A very general discussion-Not specific to a system:
The internal energy, $U$, of a system is a function of state, which means that its value only depends on the thermodynamic variables ($P, V, T)$ for example, at a given state (this means for a given set of values of these variables).
Let us make this more concrete: Imagine the system is in a thermodynamic state where the thermodynamic variables have the values ($P_i, V_i, T_i$) ($i$ stands for initial). At these values of the thermodynamic variables the internal energy has a value:
Internal energy at the initial state $i$: $U(P_i,T_i,V_i)$.
You can think of a gas at pressure, volume and temperature condition ($P_i, V_i, T_i$). Now imagine you change the thermodynamic variables to these ones ($P_f, V_f, T_f$) ($f$ stands for final). The internal energy now has a new value
Internal energy at the initial state $f$: $U(P_f,T_f,V_f)$.
In this process you have changed the internal energy of the system by an amount:
Change in U: $\Delta U= U(P_f,T_f,V_f)- U(P_i,T_i,V_i)$
I hope it is clear to observe that the system could have followed an infinitely large set of $(P,V,T)$-points, along an infinitely large number of different paths in order to go from state $i$ to state $f$. However, these are not, in any way, influencing by how much $U$ will change, you can take which ever path you please to go from state $i$ to state $f$. So the system has no memory of the intermediate states.
In mathematical terminology, this means that the differential change, $dU$, is a perfect differential and this is stated by the simple mathematical expression
$\oint_C dU=0$
It is very similar to the gravitational potential of the Earth, for example, which tells us that the amount of energy we need to spend to lift an object by 3m, does not depend whether we bring it straight vertically up or we follow some other path.
Your definition is a bit funky. I'll explain.
Explanation
As much as I like that you explicitly express internal energy $U$ as a function of state, for clarity I'm going to drop $\boldsymbol{R}$ for now.

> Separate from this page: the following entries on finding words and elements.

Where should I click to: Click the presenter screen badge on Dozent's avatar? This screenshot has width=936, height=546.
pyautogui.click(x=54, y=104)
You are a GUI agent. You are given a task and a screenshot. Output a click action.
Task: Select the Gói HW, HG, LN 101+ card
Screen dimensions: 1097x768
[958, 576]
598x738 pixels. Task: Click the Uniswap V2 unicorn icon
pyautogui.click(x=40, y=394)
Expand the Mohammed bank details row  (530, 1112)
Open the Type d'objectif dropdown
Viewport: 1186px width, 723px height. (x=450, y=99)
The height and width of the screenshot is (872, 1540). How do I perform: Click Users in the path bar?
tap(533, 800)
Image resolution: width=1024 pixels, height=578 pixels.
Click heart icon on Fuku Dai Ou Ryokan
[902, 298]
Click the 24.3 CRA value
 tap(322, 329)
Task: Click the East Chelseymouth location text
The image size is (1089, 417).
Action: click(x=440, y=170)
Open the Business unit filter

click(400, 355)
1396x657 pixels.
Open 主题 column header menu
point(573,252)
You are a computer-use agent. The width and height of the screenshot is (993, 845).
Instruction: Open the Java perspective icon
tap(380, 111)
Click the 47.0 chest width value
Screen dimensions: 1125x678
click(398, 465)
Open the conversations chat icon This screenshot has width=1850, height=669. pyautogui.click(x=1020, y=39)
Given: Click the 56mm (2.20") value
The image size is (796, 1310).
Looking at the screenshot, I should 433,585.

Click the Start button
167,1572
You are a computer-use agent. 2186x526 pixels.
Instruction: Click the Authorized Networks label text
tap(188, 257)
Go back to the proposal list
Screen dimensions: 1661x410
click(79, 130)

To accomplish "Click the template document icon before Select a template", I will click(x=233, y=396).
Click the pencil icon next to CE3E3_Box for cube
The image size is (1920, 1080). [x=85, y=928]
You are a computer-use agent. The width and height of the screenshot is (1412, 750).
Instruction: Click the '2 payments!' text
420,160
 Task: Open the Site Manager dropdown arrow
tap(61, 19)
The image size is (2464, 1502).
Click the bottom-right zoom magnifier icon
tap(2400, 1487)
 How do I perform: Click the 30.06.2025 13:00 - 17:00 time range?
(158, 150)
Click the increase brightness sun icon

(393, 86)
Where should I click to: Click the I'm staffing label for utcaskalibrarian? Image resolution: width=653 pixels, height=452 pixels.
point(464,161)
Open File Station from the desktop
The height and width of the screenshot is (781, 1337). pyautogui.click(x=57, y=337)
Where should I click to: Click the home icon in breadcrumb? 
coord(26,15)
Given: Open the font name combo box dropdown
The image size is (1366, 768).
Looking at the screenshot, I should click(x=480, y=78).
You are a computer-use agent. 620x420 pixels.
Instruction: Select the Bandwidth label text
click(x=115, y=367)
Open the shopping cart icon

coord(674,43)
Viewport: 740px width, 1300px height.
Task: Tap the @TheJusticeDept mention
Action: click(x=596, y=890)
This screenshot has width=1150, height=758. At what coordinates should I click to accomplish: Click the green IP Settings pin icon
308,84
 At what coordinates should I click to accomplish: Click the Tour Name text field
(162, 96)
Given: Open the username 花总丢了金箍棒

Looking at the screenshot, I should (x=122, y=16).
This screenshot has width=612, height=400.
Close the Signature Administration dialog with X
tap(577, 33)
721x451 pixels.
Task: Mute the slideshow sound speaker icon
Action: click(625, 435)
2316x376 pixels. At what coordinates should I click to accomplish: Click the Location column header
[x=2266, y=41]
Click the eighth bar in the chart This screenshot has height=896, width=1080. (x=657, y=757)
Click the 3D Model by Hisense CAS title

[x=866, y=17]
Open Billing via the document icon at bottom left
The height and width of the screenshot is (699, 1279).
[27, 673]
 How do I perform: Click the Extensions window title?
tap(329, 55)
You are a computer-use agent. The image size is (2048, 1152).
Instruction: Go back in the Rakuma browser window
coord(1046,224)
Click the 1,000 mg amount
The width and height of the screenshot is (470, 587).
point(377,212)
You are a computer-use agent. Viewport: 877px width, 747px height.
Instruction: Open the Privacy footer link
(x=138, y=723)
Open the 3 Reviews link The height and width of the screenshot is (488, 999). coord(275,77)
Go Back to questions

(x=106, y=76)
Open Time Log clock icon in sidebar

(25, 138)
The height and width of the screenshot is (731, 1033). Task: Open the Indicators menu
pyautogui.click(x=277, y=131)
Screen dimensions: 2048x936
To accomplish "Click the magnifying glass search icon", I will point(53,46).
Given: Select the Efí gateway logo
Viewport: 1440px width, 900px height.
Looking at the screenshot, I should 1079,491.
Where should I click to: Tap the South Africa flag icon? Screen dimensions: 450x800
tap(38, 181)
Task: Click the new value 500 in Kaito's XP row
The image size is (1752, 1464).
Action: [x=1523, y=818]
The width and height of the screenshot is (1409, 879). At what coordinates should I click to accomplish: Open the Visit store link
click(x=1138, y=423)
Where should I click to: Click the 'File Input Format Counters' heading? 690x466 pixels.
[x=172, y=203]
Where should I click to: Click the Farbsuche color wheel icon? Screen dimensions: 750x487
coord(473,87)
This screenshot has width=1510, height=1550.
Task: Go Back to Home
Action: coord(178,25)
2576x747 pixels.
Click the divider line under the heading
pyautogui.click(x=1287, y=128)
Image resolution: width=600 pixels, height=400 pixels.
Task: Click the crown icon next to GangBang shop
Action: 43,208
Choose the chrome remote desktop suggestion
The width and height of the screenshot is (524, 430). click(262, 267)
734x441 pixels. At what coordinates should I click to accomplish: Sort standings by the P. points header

We can't directly measure the absolute internal energy of a system, we can only infer its change by understanding some defined process. Consider the change in internal energy between two arbitrary states. By definition this is:
$\Delta U_{1 \rightarrow 2} = U_2 - U_1$
This applies equally to the case where we are considering internal energy relative to some reference state. We can express this as
$\Delta U = U - U_\text{ref}$
It doesn't matter what our reference state is, we can set $U_\text{ref} = 0$ so that
$\Delta U = U$
For a given state, internal energy is always relative to the internal energy of some other (reference) state. In practice, analysis of a non-trivial system will involve multiple states, we could choose any as the reference or pick an appropriate standard state; in any case setting the value to zero or dealing exclusively with $\Delta U$ has a similar effect.
For some arbitrary state of interest (rather than processes), I'd argue setting $U_\text{ref} = 0$ is not only convenient, it's semantically the most appropriate thing to do. We make it zero by definition rather than making it, say $12.7$ (which would mean $U = \Delta U + 12.7$). There's no such thing as the "true" reference state, only the one you define.
Visualisation
Here's an illustration to underline why the absolute value of the reference state is unimportant.
This is a generic visualisation relevant to two arbitrary states of interest.
The relative positioning of $\boldsymbol{R}_\text{ref}$ doesn't affect $\Delta U_{1 \rightarrow 2}$.
If we set $\Delta U_1 = 0$, we're defining $\boldsymbol{R}_\text{ref} \equiv \boldsymbol{R_1}$
$\boldsymbol{R}_\text{ref} \equiv \boldsymbol{R_1}$ implies $\Delta U_{1 \rightarrow 2} = \Delta U_2 = U_2$
Best Answer
While there are many variables that characterize a thermodynamic system, such as volume $V$, pressure $P$, particle number $N$, chemical potential $\mu$, temperature $T$ and entropy $S$, these are not all independent of each others! In fact, any thermodynamic potential (such as internal energy, free energy, enthalpy) can be written as functions of either three of these variables.
Thus, in the most general case, you will get something like $$U(T,P,N)$$ where you specify temperature, pressure, and number of particles.
I think it's easier to understand if you realize that pressure and volume are intimately linked, and then think about the effect of interactions: These should get stronger if you reduce the volume of the system so particles are closer together and thus (typically) have a higher interaction energy.
In an ideal gas, there are no interactions, so volume doesn't really have an effect on the internal energy: $$U = \frac{3}{2} N k T$$
But if you have interactions, they will give you a contribution that depends on volume and, thus, on pressure.
EDIT: As an example, the van-der-Waals equation describes a gas of weakly interacting particles. There, Wikipedia gives the internal energy as $$U = \frac{3}{2} N k T - \frac{a' N^2}{V}$$ where $a'$ is a parameter describing the interaction.